Yanai built and runs Tokyo-listed retail clothing empire Fast Retailing, parent of the Uniqlo chain. Fast Retailing’s other brands include Theory, Helmut Lang, J Brand and GU. The company reported net profit of $2.3 billion for fiscal year ended August 2019 on revenue of $21.3 billion Yanai resigned as an independent director from the board of SoftBank Group after 18 years, in December 2019. Yanai wants his company to become the world’s largest retailer, which means it would have to surpass H&M and Inditex (parent of Zara).
Takemitsu Takizaki is the founder of Keyence, a supplier of sensors and electronic components for factory automation systems. He stepped down as chairman in March 2015 but remains on the board of directors and is honorary chairman. Sales to customers outside of Japan have grown steadily and account for more than 50% of revenue. Customers include autoparts makers, electronics firms and food packagers.

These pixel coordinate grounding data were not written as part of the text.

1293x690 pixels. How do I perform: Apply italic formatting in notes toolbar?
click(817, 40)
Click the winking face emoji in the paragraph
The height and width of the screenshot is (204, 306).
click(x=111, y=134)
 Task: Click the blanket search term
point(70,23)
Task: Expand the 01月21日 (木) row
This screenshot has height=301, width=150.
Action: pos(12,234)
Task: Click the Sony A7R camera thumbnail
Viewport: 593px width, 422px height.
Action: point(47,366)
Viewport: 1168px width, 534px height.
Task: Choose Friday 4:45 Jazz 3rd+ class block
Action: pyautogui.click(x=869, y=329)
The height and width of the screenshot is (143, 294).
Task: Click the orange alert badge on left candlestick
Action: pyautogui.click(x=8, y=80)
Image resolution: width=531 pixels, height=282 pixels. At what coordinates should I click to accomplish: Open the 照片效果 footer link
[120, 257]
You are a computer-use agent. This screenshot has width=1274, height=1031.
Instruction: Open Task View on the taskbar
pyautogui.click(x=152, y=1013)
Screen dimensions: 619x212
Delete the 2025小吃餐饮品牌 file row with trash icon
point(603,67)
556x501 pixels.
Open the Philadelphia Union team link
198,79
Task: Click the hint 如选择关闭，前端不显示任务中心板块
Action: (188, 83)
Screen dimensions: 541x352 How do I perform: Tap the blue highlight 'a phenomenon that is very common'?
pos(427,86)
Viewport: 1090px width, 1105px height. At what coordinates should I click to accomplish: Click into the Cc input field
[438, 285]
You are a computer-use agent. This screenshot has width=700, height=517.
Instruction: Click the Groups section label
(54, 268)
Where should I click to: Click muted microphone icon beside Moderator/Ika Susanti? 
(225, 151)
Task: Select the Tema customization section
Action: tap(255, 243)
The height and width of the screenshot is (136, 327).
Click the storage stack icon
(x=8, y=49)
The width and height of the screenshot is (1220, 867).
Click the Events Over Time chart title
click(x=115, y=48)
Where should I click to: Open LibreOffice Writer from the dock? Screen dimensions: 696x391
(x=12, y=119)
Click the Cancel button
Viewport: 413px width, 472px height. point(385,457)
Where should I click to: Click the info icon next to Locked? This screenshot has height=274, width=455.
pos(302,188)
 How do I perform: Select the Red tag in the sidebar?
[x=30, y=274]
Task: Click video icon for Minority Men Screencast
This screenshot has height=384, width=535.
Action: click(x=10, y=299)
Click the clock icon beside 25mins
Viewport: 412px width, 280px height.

Udo and Harald Tschira are the sons of Klaus Tschira, the software pioneer who cofounded SAP (Systems, Applications, Products) in 1972. Klaus retired from the company in 1998, stepped down from its supervisory board in 2007, and passed away on March 31, 2015. He was a trained physicist and hobby astronomer; a small planet between Mars and Jupiter has been named after him. His sons carry on the activities of the Klaus Tschira Foundation, which promotes learning in natural sciences, mathematics and computer science. As of September 2019, the foundation, one of Germany’s largest philanthropies, had awarded over $670 million in cash grants and in-kind donations.